* **Goal of the exercise**: From the records below, transcribe exactly the lines that begin at the line with "Instruction: Switch measurements to CM units" and end at the line with "Task: Open the ログイン設定 menu item", both included.

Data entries
=== Section Start ===
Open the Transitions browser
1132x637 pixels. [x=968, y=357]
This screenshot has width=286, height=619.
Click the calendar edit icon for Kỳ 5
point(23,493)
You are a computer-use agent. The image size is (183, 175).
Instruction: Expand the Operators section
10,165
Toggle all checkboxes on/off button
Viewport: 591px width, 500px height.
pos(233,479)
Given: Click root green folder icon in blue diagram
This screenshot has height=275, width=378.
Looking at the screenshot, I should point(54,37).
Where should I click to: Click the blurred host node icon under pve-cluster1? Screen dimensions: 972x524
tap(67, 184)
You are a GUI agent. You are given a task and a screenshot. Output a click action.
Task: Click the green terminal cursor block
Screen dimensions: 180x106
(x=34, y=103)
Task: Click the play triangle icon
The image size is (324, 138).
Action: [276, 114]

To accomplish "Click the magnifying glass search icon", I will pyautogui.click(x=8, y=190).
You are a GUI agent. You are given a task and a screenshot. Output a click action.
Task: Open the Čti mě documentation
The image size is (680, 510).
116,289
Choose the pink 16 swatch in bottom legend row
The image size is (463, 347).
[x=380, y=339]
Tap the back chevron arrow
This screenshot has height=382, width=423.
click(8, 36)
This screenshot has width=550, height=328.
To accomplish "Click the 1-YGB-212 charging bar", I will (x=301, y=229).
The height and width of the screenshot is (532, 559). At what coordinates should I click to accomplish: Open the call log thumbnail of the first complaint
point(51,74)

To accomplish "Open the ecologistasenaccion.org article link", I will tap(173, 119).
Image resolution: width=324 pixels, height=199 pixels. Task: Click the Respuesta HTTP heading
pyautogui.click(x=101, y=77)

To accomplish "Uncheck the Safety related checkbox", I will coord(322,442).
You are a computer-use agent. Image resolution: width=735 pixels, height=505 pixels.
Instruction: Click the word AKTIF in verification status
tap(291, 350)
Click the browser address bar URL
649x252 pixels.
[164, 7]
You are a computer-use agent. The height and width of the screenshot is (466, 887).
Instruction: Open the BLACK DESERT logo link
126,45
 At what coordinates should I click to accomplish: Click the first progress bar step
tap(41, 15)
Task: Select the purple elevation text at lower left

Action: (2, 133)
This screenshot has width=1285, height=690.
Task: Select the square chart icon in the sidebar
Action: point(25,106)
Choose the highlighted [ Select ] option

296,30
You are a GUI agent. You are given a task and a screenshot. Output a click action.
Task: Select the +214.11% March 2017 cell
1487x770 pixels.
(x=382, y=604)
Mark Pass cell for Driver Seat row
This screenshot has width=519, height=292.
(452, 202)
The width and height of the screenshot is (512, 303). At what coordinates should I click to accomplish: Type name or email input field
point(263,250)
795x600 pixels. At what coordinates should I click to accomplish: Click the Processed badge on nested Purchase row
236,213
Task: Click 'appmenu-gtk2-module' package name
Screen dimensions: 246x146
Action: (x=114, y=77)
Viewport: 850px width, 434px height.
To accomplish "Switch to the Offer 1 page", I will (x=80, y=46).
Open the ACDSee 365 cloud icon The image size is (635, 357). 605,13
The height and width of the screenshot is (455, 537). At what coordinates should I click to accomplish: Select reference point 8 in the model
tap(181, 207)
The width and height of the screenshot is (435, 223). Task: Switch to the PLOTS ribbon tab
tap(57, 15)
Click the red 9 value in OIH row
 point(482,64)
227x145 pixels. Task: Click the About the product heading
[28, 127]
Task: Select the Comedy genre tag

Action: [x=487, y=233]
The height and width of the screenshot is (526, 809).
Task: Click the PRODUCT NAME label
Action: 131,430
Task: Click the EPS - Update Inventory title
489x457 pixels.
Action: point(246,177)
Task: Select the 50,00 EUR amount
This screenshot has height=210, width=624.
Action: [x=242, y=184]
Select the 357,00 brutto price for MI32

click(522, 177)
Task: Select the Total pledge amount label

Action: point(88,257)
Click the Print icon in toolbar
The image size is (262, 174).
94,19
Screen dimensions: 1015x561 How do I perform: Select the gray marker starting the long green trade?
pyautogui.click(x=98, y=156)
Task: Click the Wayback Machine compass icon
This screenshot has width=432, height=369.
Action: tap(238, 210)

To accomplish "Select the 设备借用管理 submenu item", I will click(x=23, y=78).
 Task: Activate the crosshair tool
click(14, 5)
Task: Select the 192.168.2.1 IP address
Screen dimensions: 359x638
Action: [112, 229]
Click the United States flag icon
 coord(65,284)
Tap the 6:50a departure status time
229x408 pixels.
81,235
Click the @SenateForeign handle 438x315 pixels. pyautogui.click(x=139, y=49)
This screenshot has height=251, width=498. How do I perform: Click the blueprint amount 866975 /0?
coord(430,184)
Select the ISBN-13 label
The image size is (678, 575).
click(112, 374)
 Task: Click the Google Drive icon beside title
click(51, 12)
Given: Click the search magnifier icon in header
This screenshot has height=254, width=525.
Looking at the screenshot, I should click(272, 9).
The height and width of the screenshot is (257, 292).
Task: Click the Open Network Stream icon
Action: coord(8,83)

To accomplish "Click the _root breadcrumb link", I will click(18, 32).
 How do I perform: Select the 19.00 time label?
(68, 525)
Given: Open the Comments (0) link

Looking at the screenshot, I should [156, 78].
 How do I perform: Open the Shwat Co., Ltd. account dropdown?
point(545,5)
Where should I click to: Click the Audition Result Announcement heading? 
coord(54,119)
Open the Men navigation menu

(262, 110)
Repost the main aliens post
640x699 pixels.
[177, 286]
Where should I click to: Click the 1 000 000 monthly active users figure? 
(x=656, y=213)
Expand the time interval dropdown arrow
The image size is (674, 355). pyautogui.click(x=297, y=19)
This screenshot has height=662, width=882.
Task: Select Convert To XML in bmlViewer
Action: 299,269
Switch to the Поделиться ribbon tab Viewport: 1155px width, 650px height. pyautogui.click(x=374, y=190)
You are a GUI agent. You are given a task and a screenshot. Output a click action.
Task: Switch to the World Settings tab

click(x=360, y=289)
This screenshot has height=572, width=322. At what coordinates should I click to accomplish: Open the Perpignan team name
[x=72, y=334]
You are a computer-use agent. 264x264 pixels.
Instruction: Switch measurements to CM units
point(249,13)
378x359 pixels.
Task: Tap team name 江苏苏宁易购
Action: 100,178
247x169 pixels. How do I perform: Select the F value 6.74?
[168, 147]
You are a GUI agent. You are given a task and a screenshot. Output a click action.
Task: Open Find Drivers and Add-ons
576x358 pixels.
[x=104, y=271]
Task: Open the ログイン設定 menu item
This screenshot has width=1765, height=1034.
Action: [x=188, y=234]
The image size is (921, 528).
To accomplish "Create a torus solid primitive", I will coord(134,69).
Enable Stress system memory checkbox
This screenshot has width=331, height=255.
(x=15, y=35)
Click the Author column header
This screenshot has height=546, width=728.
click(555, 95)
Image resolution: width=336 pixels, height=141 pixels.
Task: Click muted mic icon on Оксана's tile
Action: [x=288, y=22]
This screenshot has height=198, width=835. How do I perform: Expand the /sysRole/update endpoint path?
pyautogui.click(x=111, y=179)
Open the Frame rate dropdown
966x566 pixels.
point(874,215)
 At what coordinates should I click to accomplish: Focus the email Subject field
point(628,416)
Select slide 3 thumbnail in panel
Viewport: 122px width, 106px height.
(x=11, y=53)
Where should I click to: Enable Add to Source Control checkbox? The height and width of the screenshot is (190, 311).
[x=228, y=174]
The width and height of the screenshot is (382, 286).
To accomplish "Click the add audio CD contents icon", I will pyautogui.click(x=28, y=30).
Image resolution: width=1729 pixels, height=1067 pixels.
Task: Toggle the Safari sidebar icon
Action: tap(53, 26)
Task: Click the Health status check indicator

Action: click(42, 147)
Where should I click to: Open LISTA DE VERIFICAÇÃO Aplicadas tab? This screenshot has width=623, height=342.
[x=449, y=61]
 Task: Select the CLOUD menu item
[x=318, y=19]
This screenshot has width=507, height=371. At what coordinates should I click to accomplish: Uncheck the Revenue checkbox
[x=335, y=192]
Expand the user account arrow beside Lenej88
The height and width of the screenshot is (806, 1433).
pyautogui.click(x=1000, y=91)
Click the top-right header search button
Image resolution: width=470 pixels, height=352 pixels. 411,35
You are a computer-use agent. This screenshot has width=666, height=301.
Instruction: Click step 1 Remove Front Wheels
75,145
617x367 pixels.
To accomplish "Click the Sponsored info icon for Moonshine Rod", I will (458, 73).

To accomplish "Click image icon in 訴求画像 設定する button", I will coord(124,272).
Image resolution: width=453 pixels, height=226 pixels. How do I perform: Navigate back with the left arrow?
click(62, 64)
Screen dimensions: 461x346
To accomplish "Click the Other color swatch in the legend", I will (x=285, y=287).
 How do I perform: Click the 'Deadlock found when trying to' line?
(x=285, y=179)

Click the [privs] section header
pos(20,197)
=== Section End ===
* **Task result**:
Instruction: Switch measurements to CM units
point(249,13)
378x359 pixels.
Task: Tap team name 江苏苏宁易购
Action: 100,178
247x169 pixels. How do I perform: Select the F value 6.74?
[168, 147]
You are a GUI agent. You are given a task and a screenshot. Output a click action.
Task: Open Find Drivers and Add-ons
576x358 pixels.
[x=104, y=271]
Task: Open the ログイン設定 menu item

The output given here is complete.